3.2 Experimental Scene Construction
According to the design idea of Section 3.1, the experimental network topology is constructed as shown in Fig. 1. For reflecting the typical application scenarios of the Internet of Things, the literature selects commonly used smart home devices to construct the mainstream network topology. The interior specifically includes two independent local area networks including the Internet of Things composed of five smart devices and the hacker’s network. The WEB server is accessed by the two networks through the core switch. All their traffic converges on the Internet, so they can access the instructions and control server (Command-and-control, C&C). In addition, smartphones, smart speakers, and smart gateways in the Internet of Things are all wireless network access devices. At the same time, smart speakers and smart gateways are controlled by the LAN software of the Raspberry Pi.

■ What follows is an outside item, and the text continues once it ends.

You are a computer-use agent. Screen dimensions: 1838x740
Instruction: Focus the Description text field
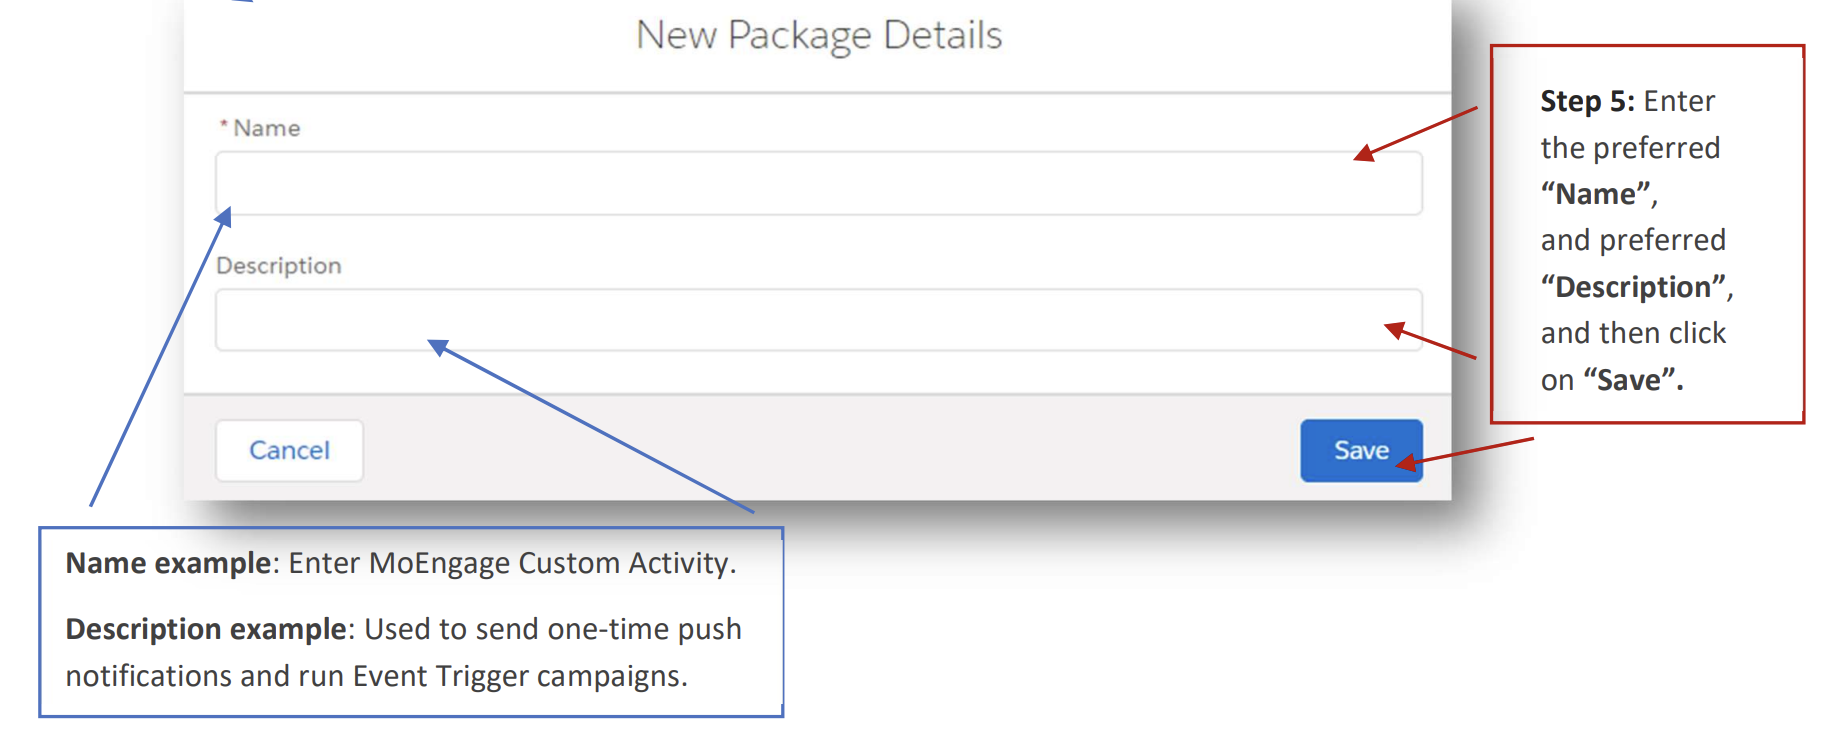[818, 320]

According to the network activity, two network scenarios of standby and high traffic are constructed. The first is the standby scenario. Each IoT device is kept on standby, and the client’s access to the WEB server is stopped. The second is the high-traffic scenario. In the Internet of things, the smartphone logs in to the app to watch the live broadcast, the smart speaker logs in to the Xiaomi account to play the song, and the Raspberry PI logs in to the Homeassistant account to enable the LAN control of the smart speaker and the smart gateway. For the WEB server, the python script is used to simulate the browser to access the WEB server in the personal computer (PC) client. A random pause of 1–15 s follows each visit. In addition, the resource subnet details of the experimental network are shown in Table 2, and the communication subnet details are shown in Table 3.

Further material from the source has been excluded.